Richard Scudamore says player behaviour has improved
Premier League chief executive Richard Scudamore has insisted the behaviour of players in England's top division has improved but "unsavoury incidents" will never be entirely eradicated.
Scudamore, speaking at the launch of the new Premier League season, also believes his organisation has a "moral responsibility" to be philanthropic given the amount of money it has generated in recent years.
New television rights deals, which cover the next three seasons, have yielded a reported £5.5bn from domestic and foreign broadcasters, a 71% increase on the previous deal. The new deals will contribute to an overall turnover of £1.9bn for the 2013-14 season.

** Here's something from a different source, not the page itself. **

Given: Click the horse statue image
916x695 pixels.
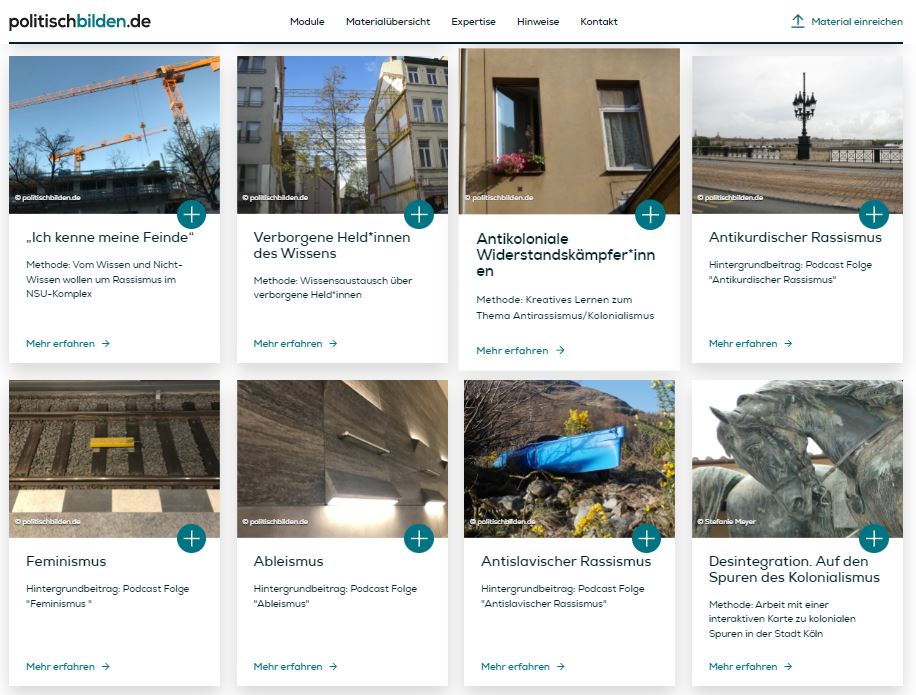Looking at the screenshot, I should pyautogui.click(x=797, y=450).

"The success [of the Premier League] allows us to do certain things. It allows us to invest heavily in communities," said Scudamore.
"People will headline our television deals, about the income and about players' wages [but] £290m will be given away this season."
Scudamore, who joined the Premier League as chief executive in 1999, was speaking at Bacon's College in Rotherhithe which has benefited from grants to refurbish its community facilities.
"The League turned over about £124m when I joined. In total it's going to give away £290m this year, keeping Football League clubs going, huge amounts of money going into that and the Football Conference, community schemes, facilities and education schemes," he said.
"We do this because we can. Football has a power that very few other businesses or industries or activities do. We can alter young people's lives considerably by that engagement with football and if you can, you should.
"There's a moral responsibility - we don't have to do it but I think it's right that we do.
The League's chief executive is aware of how individual cases can overshadow this message though.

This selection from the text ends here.